A hit on a website is counted when someone takes a single piece of info…. on any webpage there could be tens or hundreds or thousands of pieces of info. So someone could manufacture a page with 100,000 pieces of info…. thus one web-user clicking ten pages is a million hits in a day.
The real traffic measure should be ‘unique users’, which is the number of different people visiting a site each month. Due to the way it’s measured it can never be completely accurate but it gives a strong indication of size. Next best is visits, the number of different individual visits made…. thus one person visiting every day in a month is only one unique user but 30 visits.
As you can see, hits is thus perhaps the least relevant measure, and most easy to manipulate, which is why many sites, especially small ones trying to look bigger, quote it.
Obviously I’m interested in the stats because I like to see how big this site is. For info here they are:
Unique Users: 1,000,000/month
Page Uses: 26,000,000/month
Hits: 230,000,000/month (it used to be twice that, but we made the site more efficient and it halved – even though pages and visits increased, showing just how irrelevant hits is as a measure!)
In fact when I’m looking at a website I tend to go to Alexa.com and put the website details in there – then click to see the traffic report. It gives you a stat of a website’s current worldwide ranking (done over the last three months). E.g. Yahoo is 1 (the most used site in the world), BBC.CO.UK is 23, Lastminute.com worldwide is 750, MoneySavingExpert.com is 2,900, Sainsbury.co.uk is 21,000. This is very useful to give an indication of how legit a site is – any site in the top 100,000 is worth considering with legitimacy as it means it has some level of traffic, in the top 10,000 has substantial traffic.
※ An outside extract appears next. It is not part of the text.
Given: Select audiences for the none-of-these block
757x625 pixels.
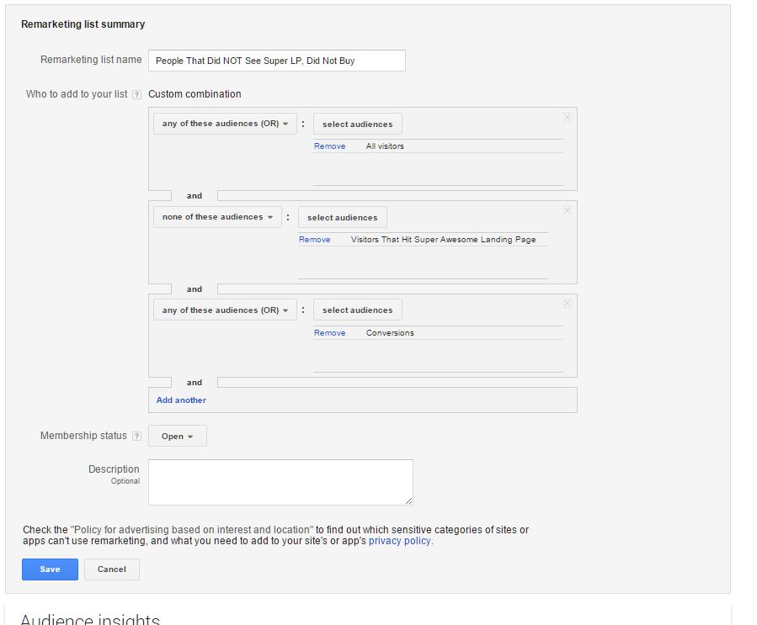Looking at the screenshot, I should click(x=342, y=218).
Therefore the next time you read a site amazingly has 1,000,000 hits, maybe do an Alexa search and see when this site is really a giant or a tiddler.
A new ranking site has just been suggested to me … metricsmarket.com. A bit like Alexa, rather than rankings it gives rough visit numbers for a site. Unlike alexa which relies on user data, this one relies a bit more on ISP data. The results are interesting. Comparing its stats for MSE to the actual stats (from the server statistics) it rates MSE lower than its real figures, but in roughly the right scale (ie it says 1.4 million visits in the last 30 days compared to the real 2.1million figure).